Raising kids in two languages is, somehow, both the most natural thing in the world and the hardest project a parent will ever take on. The early years feel easy. Then your toddler starts preschool, falls in love with English, and suddenly the heritage language sounds like homework.
Here are five small, science-backed habits that work, even on the busy weeks.
1. Make it the language of comfort
When children associate a language with hugs, bedtime, and snacks, they hold on to it. Use the heritage language for the soft moments. The brain links emotion and memory tightly, and that link is what carries vocabulary into adulthood.
💬 QUOTE
Bilingualism is not a finish line, it's a way of being.

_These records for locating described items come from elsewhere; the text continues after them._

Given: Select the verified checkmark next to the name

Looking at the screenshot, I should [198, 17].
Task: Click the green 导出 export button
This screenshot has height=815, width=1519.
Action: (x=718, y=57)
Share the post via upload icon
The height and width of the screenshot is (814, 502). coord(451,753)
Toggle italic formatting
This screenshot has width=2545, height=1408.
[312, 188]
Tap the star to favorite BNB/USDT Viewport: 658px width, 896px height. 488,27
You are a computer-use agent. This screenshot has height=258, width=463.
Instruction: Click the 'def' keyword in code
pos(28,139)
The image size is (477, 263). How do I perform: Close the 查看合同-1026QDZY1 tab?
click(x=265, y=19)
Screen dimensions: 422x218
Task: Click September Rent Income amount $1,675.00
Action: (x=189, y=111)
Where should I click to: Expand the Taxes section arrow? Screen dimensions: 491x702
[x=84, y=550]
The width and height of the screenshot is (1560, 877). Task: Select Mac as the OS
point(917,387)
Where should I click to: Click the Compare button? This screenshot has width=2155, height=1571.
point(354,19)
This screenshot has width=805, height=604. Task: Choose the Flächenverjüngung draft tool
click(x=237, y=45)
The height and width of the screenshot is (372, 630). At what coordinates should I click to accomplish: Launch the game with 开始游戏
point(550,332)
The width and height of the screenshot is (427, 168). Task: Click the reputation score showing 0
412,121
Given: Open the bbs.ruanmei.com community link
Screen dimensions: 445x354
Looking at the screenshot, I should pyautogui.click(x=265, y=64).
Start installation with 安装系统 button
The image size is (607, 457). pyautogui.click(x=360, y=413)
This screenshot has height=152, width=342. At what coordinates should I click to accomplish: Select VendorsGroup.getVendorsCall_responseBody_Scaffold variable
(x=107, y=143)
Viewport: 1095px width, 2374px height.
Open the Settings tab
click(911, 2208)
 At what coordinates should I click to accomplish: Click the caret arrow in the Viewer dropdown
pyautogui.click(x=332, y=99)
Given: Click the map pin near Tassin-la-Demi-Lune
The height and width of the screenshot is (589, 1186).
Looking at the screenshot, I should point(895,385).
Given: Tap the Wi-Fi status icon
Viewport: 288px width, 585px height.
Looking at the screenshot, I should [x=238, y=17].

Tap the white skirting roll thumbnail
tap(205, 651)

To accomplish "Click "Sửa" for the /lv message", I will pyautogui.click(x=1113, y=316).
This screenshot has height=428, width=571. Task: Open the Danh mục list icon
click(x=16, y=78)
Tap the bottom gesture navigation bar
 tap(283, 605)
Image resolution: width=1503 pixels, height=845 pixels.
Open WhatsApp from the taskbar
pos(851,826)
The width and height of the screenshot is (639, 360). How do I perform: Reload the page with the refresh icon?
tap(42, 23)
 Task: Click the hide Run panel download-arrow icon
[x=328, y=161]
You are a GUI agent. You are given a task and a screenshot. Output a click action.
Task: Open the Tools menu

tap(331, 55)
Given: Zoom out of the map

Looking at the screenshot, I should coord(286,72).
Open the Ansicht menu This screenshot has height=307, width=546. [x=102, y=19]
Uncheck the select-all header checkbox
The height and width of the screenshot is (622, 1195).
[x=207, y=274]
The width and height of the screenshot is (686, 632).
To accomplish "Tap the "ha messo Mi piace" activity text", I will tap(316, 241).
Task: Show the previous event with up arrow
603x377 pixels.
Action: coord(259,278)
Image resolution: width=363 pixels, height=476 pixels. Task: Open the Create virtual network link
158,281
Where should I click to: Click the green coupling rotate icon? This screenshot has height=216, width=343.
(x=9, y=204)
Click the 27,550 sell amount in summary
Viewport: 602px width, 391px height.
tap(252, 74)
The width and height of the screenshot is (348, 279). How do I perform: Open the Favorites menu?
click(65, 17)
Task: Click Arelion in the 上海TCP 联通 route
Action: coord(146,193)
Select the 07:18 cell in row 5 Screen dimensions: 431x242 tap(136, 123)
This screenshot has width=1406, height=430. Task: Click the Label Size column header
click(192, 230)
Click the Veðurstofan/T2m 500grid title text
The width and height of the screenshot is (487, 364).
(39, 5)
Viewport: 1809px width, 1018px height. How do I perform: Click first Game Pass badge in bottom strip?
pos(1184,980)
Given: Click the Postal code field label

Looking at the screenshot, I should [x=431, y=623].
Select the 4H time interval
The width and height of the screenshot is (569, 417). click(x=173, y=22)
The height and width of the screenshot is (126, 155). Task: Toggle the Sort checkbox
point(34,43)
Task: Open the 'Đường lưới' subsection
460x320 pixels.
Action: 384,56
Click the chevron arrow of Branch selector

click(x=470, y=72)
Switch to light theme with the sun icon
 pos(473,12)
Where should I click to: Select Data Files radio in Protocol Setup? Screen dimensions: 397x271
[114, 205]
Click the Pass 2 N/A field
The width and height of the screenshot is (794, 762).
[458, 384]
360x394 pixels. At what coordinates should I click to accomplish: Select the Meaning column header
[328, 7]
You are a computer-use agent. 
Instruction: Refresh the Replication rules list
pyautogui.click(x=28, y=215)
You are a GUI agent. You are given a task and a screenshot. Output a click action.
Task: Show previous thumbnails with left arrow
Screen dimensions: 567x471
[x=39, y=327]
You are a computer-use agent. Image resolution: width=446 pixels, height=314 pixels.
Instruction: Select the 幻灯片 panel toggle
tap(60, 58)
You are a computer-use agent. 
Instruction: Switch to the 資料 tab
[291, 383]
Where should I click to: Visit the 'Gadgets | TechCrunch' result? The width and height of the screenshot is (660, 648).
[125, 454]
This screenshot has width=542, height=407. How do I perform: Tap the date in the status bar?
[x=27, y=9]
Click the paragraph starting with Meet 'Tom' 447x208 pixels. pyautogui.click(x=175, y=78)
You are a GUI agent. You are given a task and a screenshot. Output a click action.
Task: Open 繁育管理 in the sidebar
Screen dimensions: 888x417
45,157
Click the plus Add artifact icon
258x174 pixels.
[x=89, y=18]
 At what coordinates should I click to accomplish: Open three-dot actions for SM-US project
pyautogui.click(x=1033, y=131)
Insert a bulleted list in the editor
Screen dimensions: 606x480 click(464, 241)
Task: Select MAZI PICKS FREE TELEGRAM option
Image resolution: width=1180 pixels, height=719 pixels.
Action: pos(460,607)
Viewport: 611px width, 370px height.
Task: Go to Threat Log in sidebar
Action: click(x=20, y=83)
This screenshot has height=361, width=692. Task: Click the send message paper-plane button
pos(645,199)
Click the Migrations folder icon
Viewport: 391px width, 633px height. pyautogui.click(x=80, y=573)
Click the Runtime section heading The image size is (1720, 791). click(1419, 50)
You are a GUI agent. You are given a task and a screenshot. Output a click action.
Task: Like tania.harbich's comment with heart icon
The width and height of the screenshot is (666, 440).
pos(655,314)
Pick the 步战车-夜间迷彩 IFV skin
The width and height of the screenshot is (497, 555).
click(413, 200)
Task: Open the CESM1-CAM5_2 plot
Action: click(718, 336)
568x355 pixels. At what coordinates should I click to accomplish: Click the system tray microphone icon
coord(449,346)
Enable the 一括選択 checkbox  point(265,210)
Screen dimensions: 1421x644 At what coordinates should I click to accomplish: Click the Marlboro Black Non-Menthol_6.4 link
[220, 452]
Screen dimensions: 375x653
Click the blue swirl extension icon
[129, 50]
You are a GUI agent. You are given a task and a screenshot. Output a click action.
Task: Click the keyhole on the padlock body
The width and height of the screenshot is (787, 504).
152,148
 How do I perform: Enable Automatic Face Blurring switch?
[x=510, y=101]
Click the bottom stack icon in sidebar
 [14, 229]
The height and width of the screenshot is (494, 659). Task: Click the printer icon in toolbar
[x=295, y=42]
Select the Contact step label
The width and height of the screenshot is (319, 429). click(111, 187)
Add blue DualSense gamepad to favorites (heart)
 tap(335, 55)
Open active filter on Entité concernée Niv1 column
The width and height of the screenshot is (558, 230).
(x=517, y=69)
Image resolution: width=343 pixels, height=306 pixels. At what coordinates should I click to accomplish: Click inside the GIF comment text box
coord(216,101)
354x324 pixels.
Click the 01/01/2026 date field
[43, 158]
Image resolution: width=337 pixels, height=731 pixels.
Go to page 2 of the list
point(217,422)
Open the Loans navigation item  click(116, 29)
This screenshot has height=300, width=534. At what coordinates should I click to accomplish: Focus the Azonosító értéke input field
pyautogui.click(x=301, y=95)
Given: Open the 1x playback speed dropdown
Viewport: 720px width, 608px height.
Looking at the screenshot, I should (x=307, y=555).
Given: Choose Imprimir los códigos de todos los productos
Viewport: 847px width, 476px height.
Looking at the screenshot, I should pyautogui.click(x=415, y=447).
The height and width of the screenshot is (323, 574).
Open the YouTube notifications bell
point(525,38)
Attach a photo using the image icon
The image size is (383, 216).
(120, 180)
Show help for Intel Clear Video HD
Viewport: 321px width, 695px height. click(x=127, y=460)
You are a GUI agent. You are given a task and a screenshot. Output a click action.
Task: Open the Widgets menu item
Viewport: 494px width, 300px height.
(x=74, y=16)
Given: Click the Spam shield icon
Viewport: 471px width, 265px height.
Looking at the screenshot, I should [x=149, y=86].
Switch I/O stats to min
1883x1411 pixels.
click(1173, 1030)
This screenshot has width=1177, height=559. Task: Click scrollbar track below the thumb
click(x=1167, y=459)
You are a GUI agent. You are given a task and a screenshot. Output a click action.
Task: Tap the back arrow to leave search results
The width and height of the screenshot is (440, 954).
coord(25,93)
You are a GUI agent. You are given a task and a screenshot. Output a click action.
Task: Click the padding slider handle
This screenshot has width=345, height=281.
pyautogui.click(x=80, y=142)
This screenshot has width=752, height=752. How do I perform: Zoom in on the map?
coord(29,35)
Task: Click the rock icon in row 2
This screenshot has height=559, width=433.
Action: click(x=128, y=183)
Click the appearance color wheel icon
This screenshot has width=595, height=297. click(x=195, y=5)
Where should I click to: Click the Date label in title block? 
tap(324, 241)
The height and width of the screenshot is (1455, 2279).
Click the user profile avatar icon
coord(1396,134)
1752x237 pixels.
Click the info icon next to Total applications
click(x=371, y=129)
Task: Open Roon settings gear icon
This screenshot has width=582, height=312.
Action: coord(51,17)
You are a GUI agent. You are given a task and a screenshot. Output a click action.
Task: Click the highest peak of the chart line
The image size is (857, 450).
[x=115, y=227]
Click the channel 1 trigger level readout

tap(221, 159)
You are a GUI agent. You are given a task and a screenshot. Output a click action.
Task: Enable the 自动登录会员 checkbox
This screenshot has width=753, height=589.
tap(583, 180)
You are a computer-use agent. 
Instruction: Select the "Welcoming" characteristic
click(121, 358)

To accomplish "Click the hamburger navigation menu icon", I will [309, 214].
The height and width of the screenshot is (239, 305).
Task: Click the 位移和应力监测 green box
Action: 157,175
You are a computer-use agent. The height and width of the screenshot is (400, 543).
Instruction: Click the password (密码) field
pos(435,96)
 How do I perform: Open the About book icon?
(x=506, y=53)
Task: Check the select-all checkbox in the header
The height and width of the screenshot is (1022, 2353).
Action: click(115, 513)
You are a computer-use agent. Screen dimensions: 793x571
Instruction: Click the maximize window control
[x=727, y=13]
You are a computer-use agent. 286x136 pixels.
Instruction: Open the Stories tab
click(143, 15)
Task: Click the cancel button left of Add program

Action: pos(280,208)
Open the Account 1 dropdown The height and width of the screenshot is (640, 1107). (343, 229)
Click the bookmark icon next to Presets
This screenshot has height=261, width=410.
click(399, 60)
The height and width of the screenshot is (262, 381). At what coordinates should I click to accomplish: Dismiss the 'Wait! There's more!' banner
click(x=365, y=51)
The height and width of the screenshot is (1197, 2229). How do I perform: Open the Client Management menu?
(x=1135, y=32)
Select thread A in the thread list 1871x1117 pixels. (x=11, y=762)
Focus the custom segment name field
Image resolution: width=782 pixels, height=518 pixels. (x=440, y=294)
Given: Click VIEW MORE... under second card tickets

Some weeks the language flows, other weeks it stalls. Both count, and both are part of raising a child between two worlds.
2. Read aloud, even when they protest
Story time is one of the most efficient vocabulary builders we have, full stop. The trick is consistency. Ten minutes a night beats an hour on a Sunday. If your library is light on books in your language, our Lingo Club delivery solves that.
💡PRACTICAL TIP
Keep a small "language jar" on the kitchen bench. Drop a pebble in every time you read a heritage-language book. Kids love the visual progress, and it makes the practice feel like a game.
3. Choose connection over correction
When a child mixes grammar or pulls a wrong word, resist the instinct to correct mid-sentence. Echo the right version back in your reply and keep the conversation flowing. The goal is fluency, not performance.
📖 A NOTE FROM US
Every family's heritage-language journey looks different, and that's the whole point. Take what's useful from this list and leave what isn't.
4. Let other voices in
Heritage language is harder to keep when the only person speaking it is mum or dad. Video calls with grandparents, weekend playgroups, songs on Spotify, even cartoons in the language. They all count, and they take pressure off the primary speaker.
5. Celebrate the little wins
When your child uses a tricky word, reads a sentence, or sings the song through to the end, name it. Out loud. Bilingualism is a long game, and your acknowledgement is what keeps them in it.